3 Replies Latest reply on Oct 25, 2012 10:29 AM by anil.saldhana

    PicketLink Audit Trails


      Pedro and I have been talking about creating PL audit trails.  I hope we can use this thread to come out with a format.


      The PicketBox audit framework is available to make use of.  All we need to do is a PicketLink Audit Provider that can be configure via PBox.


      A format I am thinking for the audit trail at the IDP would be:



      [date]  [Username] [Action] [Resource]


      28-04-12 03:00am anil  LOGIN  http://myidp


      28-04-12 05:00am anil  LOGOUT  http://myidp



      Something similar on the SP Side?


      We are not talking of server logs here.  This is targeted audit trails.


      JIRA: https://issues.jboss.org/browse/PLFED-305

        • 1. Re: PicketLink Audit Trails

          IMO, one important requirement for this auditing architecture is adopt a event driven architecture, where we could raise events for certain operations like when a token is issued, canceled, validated, revoked, some expception or condition occurs, etc.


          With an architecture like this we can think in using drools, for example, to apply some additional processing when some condition happens.

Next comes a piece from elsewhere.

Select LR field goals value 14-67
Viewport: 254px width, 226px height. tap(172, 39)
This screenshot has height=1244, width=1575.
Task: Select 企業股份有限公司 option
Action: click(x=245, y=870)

Suppose we want to know when a certain user logs in based on informations contained in the saml assertion.


          Another important thing is that this can help PicketLink to provide some statistcs about the federation like: nr. tokens issued, canceled, loguts, revocations, unsuccesful authentications, statistics about users, etc. Maybe this can be persisted in a database.


          I think we can start coding something about this in PL 2.1.0.

          • 2. Re: PicketLink Audit Trails

            The PicketBox audit framework is based on auditevents.  So we can use it at specific locations in the codebase where events happen.

            • 3. Re: PicketLink Audit Trails

              Pedro, just wondering if we finished the auditing feature. My brains are rusty on this one.